THE transactions of the Romans, from the building of the city of Rome to the capture of the same city, first under kings, then under consuls, and dictators, and decemvirs, and consular tribunes, their wars abroad, their dissensions at home, I have exhibited in five books:
matters obscure, as well by reason of their very great antiquity, like objects which from their great distance are scarcely perceptible, as also because in those times the use of letters, the only faithful guardian of the memory of events, was inconsiderable and rare: and, moreover, whatever was contained in the commentaries of the pontiffs, and other public and private records, were lost for the most part in the burning of the city.
Henceforwards, from the second origin of the city, which sprung up again more healthfully and vigorously, as if from its root, its achievements at home and abroad, shall be narrated with more clearness and authenticity.
But it now stood erect, leaning chiefly on the same support, Marcus Furius, by which it had bean first raised; nor did they suffer him to lay down the dictatorship until the end of the year.
It was not agreeable to them, that [p. 392]
the tribunes during whose time of office the city had been taken, should preside at the elections for the following year: the administration came to an interregnum.
Whilst the state was kept occupied in the employment and constant labour of repairing the city, in the mean time a day of trial was named by Caius Marcius, tribune of the people, for Quintus Fabius, as soon as he went out of office, because whilst an ambassador he had, contrary to the law of nations, appeared
in arms against the Gauls, to whom he had been sent as a negotiator: from which trial death removed him so opportunely that most people thought it voluntary.
The interregnum commenced. Publius Cornelius Scipio was interrex, and after him Marcus Furius Camillus. He nominates as military tribunes with consular power, Lucius Valerius Publicola a second time, Lucius Virginius, Publius Cornelius, Aulus Manlius, Lucius Aemilius, Lucius Postumius.

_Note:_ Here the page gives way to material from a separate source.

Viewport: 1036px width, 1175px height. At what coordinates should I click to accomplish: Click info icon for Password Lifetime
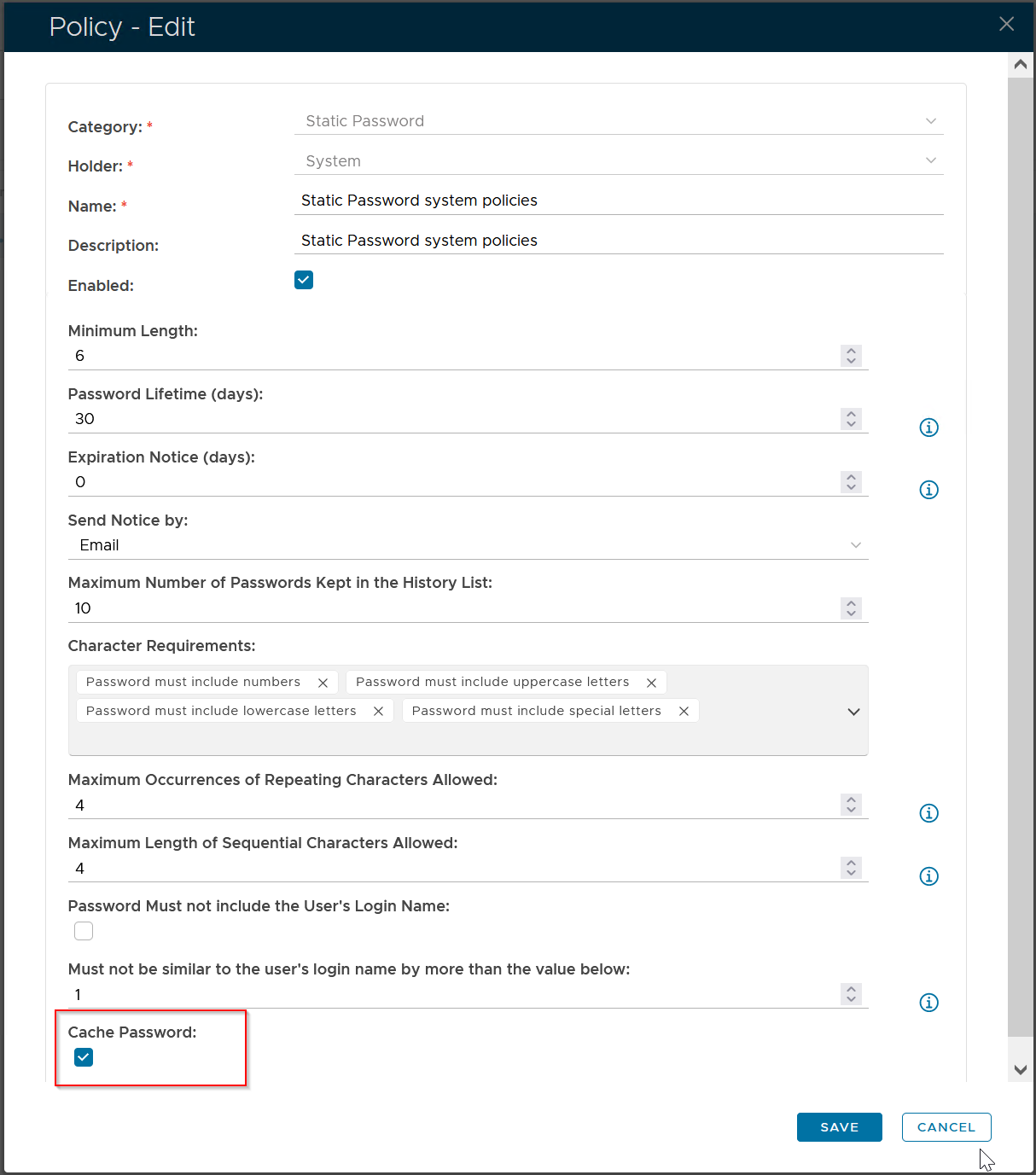click(928, 428)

These having entered on their office immediately after the interregnum, consulted the senate on no other business previous to that which related to religion. In the first place they ordered that the treaties and laws which could be found, should be collected; (these consisted of the twelve tables, and some laws made under the kings.)

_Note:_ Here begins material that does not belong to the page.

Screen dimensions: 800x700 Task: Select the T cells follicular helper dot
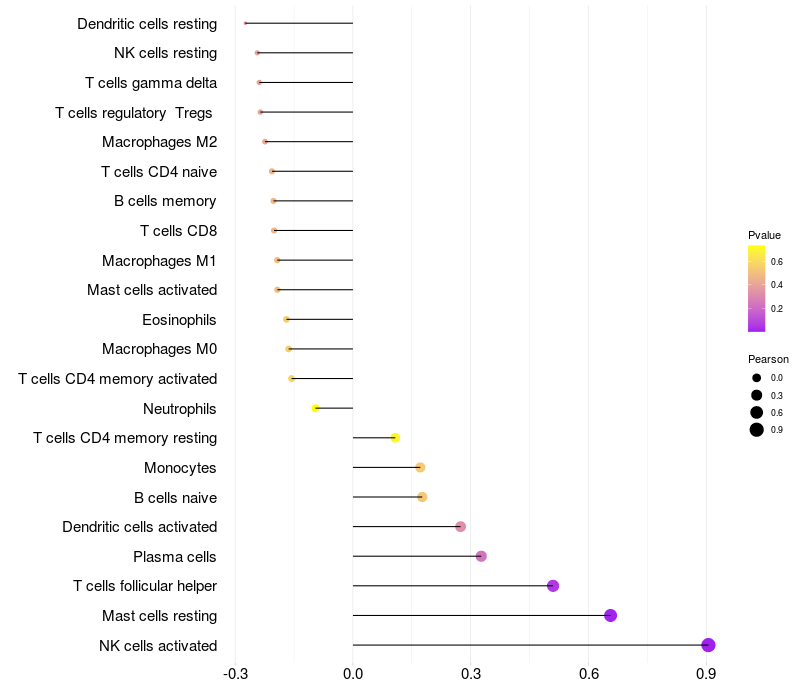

Some of them were publicly promulgated; but such as appertained to religious matters were kept secret chiefly by the pontiffs, that they might hold the minds of the people fettered by them.
Then they began to turn their attention to the subject of desecrated days; and the day before the fifteenth day of the calends of August, remarkable for a double disaster, (as being the day on which the Fabii were slain at Cremera, and afterwards the disgraceful battle attended with the ruin of the city had been fought at Allia,) they called the Allian day from the latter disaster, and they rendered it remarkable for transacting no business whether public or private.

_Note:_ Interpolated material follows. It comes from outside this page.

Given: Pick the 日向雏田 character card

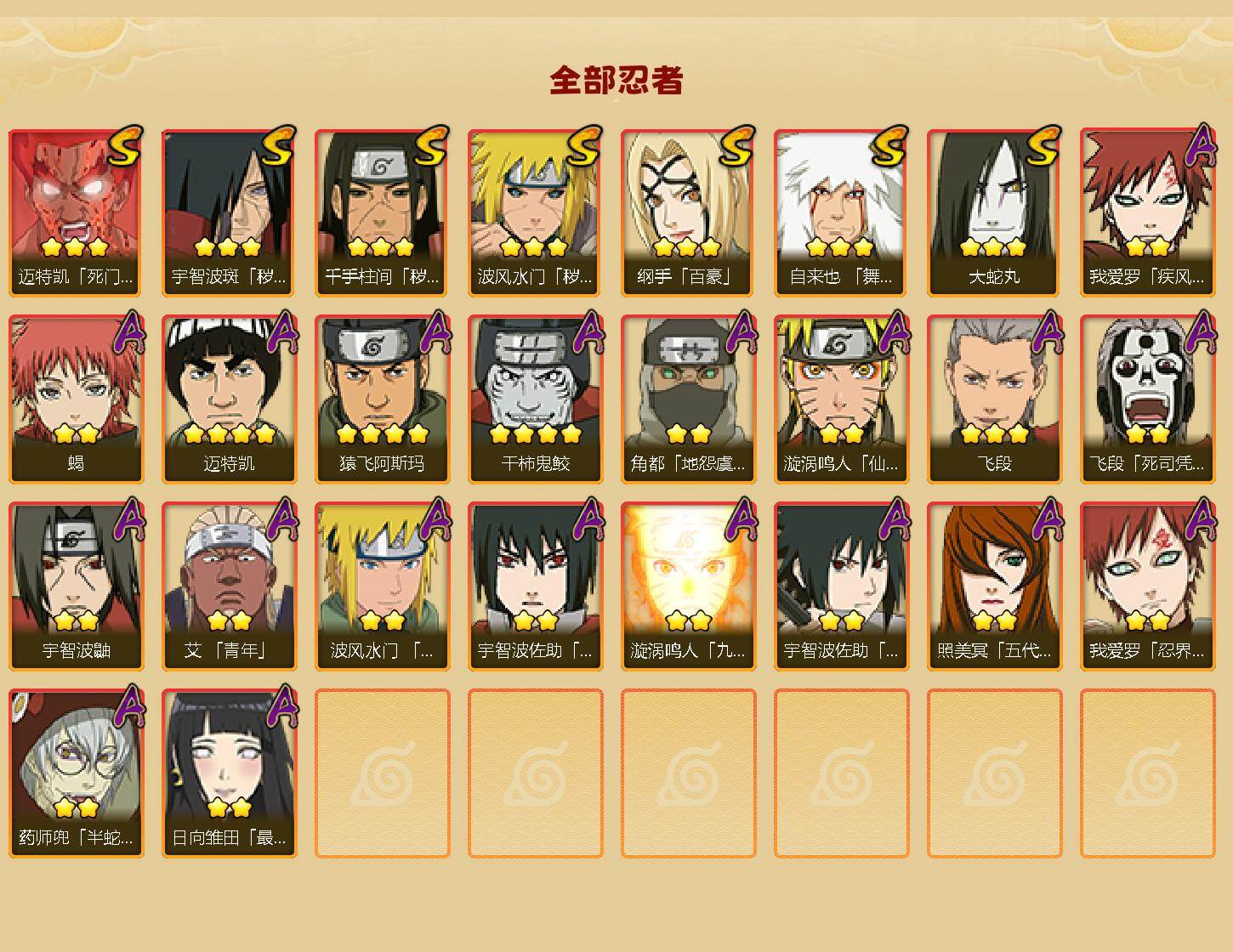Looking at the screenshot, I should (229, 774).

Some persons think, that because Sulpicius, the military tribune, had not duly offered sacrifice on the day after the ides of July, and because, without having obtained the favour of the gods, the Roman army had been exposed to the enemy on the third day after, an order was also made to abstain from all religious undertakings on the day following the ides: thence the same religious observance was derived with respect to the days following the calends and the nones.